When you start working with a new shareholder, first try to understand their needs and their frame of reference.
You could start by asking the following questions:
- What is their frame of reference (a business mindset, an engineering standpoint or a design framework of thought)?
- What is their most important goal (a KPI, a timeline, a price, etc.)?
- How much do they know about the project? (Which is really important and difficult to ask, but a good question to establish trust, because you show you care.)
- What do they expect from you and how can and meet their expectations? (If their expectations are not realistic, guide them to an understanding. You will have to compromise and they do too. You will have to be careful, positive and make clear you will do your best to meet their expectations.)
For each question there may be a need to share information or discuss how to meet their needs and expectations; try to be prepared as much as possible.
If you need to push back on something, do so friendly and back up your reasoning with data and / or research. If you cannot do that, say so. And instead of letting this become a source of conflict, make clear you will follow up regularly and report and feedback on progress.
Doing so allows you to show them you are not just pushing opinions, but you are coming at a situation open minded and interested in archiving the common goal.
Finally make sure everyone is on the same page.
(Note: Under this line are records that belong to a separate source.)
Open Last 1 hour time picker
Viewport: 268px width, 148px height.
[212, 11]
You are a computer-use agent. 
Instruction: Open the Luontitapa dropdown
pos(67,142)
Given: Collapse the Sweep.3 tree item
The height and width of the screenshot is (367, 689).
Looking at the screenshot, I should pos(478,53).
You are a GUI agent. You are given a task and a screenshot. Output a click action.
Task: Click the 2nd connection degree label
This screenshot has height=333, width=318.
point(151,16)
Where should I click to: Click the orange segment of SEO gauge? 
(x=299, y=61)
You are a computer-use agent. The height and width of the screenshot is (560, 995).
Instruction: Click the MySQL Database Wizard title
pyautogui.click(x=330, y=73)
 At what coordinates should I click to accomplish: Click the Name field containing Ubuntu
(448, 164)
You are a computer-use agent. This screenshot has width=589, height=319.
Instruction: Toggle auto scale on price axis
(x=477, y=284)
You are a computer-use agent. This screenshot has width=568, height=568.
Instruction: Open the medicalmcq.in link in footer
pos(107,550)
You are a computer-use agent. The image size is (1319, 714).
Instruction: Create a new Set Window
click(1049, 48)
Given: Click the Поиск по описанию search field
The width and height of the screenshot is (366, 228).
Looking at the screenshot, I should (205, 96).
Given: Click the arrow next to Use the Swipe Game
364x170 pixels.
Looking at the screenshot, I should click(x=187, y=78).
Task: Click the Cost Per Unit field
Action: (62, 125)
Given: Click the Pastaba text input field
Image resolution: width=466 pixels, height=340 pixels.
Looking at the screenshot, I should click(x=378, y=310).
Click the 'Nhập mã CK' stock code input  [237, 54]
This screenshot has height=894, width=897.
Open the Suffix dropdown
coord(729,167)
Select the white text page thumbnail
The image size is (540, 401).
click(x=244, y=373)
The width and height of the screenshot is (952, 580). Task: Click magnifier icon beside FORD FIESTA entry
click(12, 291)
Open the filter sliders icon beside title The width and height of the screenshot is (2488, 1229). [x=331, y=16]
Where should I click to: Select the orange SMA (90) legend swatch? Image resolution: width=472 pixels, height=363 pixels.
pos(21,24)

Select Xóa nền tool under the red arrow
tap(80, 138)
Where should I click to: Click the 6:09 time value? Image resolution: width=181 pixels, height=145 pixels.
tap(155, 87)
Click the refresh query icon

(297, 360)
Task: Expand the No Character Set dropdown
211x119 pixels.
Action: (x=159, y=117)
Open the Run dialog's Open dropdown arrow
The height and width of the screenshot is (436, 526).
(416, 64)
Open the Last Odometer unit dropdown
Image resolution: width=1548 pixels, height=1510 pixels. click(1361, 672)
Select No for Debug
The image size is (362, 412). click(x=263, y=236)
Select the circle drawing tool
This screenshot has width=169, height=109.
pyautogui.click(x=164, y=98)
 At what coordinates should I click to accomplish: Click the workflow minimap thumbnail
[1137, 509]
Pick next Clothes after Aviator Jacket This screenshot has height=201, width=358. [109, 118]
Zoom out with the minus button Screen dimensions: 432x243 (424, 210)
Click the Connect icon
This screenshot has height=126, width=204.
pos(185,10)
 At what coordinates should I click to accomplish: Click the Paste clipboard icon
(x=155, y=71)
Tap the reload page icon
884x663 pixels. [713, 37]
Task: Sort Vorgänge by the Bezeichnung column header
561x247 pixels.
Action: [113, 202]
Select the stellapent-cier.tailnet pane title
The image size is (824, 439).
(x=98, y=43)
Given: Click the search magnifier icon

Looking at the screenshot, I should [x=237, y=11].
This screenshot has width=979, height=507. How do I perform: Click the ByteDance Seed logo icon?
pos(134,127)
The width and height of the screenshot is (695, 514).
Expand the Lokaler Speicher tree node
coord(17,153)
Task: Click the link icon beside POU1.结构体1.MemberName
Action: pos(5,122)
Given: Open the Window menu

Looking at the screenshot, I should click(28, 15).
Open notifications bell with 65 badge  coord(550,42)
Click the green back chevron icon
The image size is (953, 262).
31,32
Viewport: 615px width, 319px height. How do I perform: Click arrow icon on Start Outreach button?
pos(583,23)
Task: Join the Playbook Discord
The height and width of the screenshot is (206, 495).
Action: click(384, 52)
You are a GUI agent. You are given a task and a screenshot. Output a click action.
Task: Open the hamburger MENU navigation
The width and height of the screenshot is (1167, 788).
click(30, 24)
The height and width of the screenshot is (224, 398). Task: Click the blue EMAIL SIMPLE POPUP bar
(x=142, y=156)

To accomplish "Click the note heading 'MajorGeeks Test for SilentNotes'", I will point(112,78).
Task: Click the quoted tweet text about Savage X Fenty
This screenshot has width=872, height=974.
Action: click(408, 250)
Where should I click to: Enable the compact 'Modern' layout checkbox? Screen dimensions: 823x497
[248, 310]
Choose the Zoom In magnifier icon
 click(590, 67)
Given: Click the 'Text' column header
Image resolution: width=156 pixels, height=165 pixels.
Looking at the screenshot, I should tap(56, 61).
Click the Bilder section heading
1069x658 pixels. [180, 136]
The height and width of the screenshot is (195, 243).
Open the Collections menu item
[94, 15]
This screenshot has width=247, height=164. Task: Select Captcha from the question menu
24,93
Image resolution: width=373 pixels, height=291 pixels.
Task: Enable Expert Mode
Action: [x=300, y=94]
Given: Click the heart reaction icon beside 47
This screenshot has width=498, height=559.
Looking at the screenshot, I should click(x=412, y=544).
It is quite natural to be short on time, so keep discussions short.
What can help is writing on a white board and erasing withdrawn ideas, keeping what is agreed upon.
Make sure to take notes, and compare them with minutes send out. If no minutes are taken, try to sum up what was decided and send it to everyone, so you can be sure you are all on the same boat.
When working in multilingual environments it may help a lot to compare notes with peers to make sure you got it right and of cause ask stakeholders to send comments.
This will likely still fail from time to time and there will be misunderstandings.
When that happens, remain positive and sort it out. That can be really hard (I’m a pessimist and I can be bone headed, so I’m struggling, too, but try and do not give up), but it’s worth it.
One note on ongoing relationships you might have: try the above if they went bad. If nothing helps, try to speak with peers and managers and if that does not help you might have to find another department or job.
But more often then not, a friendly question and a thank you can turn a shop around. 😄
To sum up: don’t be a fork, don’t sting. Be respectful, honest and always take care of yourself.